The HFHR has received the response to the petition regarding the rules of conducting community interviews with homeless persons. Regrettably, the Ministry of Family, Labour and Social Policy failed to address the problem of inconsistent interpretation of the notion of “the place of stay”, the problematic issue which had been raised in the petition.

In June 2016, the HFHR sent a petition to Prime Minister Beata Szydło, notifying the problems related to community interviews conducted with homeless persons. The petition was drafted after the HFHR received information that some homeless persons are deprived of social security benefits because of they cannot be reached for a community interview at a designated location. A community interview is a legal requirement for the award of such benefits. The problem is a consequence of the obvious fact that in general homeless persons do not have a place of residence or any other address at which a social worker may visit a given person and talk to them.

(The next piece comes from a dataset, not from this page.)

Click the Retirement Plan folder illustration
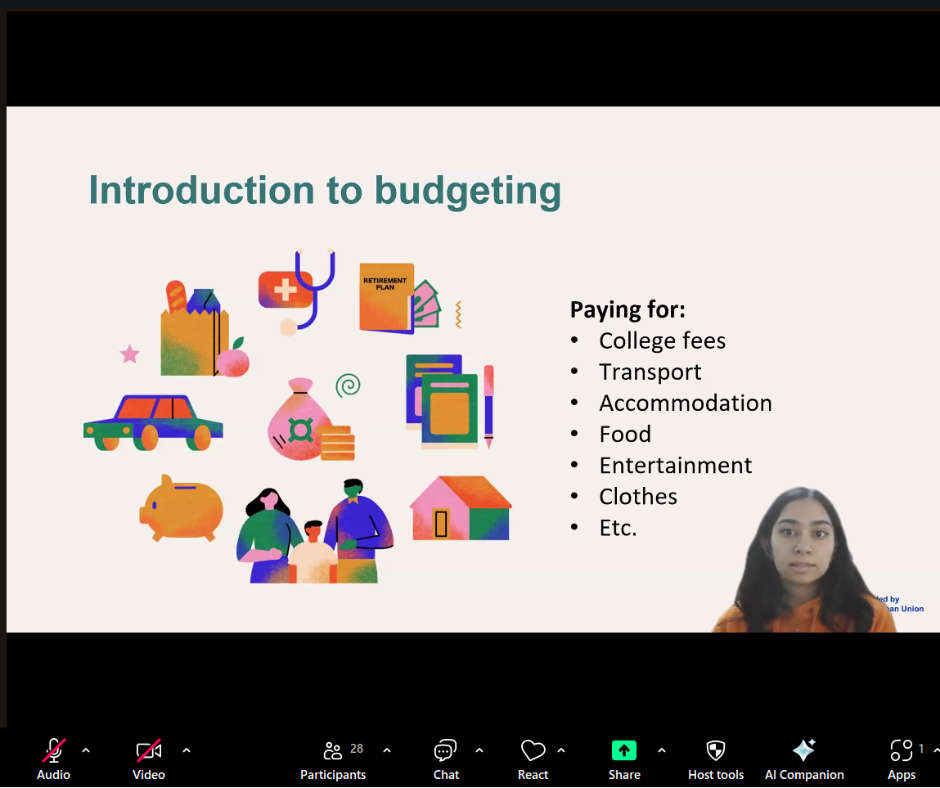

The Prime Minister has communicated the petition to the Ministry of Family, Labour and Social Policy. The Ministry issued a notice that described how the petition was handled, stating that “there are no grounds for adopting a special procedure for community interviews conducted with homeless persons. The law currently in force enables a community interview to be conducted at a homeless person’s place of stay.”

The HFHR argued in the petition that the key problem was the ambiguous meaning of the notion of the “place of stay” used in legal provisions. Some social assistance centres interpret this expression as the basis for requiring a correspondence address from a homeless person whereas many homeless persons are unable to satisfy this requirement. Unfortunately, the Ministry failed to address this issue.

The Ministry’s response may thus be understood as the approval of the situation in which homeless persons without a residence address are deprived of social security benefits because of the absence of a community interview. “A refusal to conduct a community interview and award benefits threatens basic human rights – the right to protection of the life and health of persons in the crisis of homelessness”, emphasised Adam Ploszka, a member of the HFHR’s legal team.